===== RECORDED INFORMATION

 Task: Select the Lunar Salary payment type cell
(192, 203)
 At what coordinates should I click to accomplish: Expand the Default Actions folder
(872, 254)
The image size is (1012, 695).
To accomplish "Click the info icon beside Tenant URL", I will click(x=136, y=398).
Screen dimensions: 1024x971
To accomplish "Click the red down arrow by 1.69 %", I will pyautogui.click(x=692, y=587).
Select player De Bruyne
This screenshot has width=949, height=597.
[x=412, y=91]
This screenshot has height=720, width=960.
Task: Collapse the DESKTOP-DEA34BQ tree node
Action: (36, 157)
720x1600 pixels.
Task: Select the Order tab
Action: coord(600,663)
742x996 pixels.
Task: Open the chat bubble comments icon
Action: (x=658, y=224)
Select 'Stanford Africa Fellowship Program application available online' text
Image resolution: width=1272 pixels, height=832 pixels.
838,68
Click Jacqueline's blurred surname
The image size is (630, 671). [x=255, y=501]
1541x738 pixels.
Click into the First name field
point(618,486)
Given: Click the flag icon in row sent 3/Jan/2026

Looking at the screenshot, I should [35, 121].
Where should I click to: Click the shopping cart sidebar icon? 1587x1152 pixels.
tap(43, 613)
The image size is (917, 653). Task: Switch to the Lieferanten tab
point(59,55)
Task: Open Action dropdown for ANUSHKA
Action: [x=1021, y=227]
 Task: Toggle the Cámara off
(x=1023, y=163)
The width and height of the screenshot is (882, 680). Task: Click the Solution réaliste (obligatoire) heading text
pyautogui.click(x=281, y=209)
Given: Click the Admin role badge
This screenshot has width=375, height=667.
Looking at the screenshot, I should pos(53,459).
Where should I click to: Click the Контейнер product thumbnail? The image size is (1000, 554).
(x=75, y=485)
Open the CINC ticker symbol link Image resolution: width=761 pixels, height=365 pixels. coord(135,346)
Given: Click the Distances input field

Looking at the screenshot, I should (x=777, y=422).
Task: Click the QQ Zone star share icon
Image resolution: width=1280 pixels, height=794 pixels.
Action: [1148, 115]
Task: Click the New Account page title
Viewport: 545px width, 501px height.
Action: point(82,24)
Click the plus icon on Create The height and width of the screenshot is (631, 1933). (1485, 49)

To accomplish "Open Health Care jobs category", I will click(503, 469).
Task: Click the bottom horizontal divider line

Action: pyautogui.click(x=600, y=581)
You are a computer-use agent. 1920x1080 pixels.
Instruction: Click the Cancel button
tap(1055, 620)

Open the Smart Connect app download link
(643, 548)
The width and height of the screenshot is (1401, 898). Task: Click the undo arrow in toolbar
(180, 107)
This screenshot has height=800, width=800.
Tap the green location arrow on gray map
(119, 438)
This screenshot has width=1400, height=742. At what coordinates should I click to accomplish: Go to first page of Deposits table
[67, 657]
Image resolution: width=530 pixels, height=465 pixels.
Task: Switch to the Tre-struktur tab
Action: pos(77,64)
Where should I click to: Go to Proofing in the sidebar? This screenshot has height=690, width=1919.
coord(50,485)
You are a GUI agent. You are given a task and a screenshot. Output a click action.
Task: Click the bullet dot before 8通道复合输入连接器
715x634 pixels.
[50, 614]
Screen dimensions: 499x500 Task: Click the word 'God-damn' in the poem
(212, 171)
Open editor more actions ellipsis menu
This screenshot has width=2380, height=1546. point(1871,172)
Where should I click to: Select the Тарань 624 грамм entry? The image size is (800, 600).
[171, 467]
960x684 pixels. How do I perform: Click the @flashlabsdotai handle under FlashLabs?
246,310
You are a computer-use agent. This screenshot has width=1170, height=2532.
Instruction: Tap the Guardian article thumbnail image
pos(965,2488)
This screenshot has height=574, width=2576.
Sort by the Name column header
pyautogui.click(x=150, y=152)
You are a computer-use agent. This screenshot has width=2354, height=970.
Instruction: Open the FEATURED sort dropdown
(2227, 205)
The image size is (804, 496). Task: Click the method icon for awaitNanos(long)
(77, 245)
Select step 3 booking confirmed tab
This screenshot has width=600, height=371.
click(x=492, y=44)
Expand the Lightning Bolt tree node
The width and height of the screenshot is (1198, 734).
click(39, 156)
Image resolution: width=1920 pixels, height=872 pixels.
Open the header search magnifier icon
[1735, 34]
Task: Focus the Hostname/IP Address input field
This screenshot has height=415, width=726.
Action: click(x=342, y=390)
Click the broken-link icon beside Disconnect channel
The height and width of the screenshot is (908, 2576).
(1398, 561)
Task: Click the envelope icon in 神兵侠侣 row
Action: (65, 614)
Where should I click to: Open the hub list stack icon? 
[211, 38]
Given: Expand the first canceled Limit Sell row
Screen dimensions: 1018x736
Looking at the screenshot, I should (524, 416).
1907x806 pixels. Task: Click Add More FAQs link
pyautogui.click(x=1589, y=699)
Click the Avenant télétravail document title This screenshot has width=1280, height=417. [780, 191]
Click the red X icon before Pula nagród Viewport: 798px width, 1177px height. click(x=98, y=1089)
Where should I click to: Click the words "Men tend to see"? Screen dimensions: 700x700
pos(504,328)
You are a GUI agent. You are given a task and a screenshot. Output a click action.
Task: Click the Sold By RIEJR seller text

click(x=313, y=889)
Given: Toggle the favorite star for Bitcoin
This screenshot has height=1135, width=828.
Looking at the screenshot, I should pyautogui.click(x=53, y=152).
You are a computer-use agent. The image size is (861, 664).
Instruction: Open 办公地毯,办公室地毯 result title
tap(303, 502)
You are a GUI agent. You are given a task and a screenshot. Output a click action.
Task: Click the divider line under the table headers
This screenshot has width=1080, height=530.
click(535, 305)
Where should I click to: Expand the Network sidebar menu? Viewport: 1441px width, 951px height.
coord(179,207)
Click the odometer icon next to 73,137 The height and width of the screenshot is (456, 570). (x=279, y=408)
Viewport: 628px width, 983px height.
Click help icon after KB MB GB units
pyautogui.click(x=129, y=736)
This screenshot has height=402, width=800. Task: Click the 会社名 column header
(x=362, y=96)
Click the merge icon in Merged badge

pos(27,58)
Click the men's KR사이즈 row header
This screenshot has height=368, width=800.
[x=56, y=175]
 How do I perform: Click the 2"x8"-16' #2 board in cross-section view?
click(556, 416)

==========

§ **YOUR TASK**
Using the entries above, give again exactly the lines from the line holding "The image size is (917, 653)." through the line holding "Task: Click the QQ Zone star share icon". Include both end lines and nothing else.

§ **PROBLEM SOLUTION**
The image size is (917, 653). Task: Switch to the Lieferanten tab
point(59,55)
Task: Open Action dropdown for ANUSHKA
Action: [x=1021, y=227]
 Task: Toggle the Cámara off
(x=1023, y=163)
The width and height of the screenshot is (882, 680). Task: Click the Solution réaliste (obligatoire) heading text
pyautogui.click(x=281, y=209)
Given: Click the Admin role badge
This screenshot has width=375, height=667.
Looking at the screenshot, I should pos(53,459).
Where should I click to: Click the Контейнер product thumbnail? The image size is (1000, 554).
(x=75, y=485)
Open the CINC ticker symbol link Image resolution: width=761 pixels, height=365 pixels. coord(135,346)
Given: Click the Distances input field

Looking at the screenshot, I should (x=777, y=422).
Task: Click the QQ Zone star share icon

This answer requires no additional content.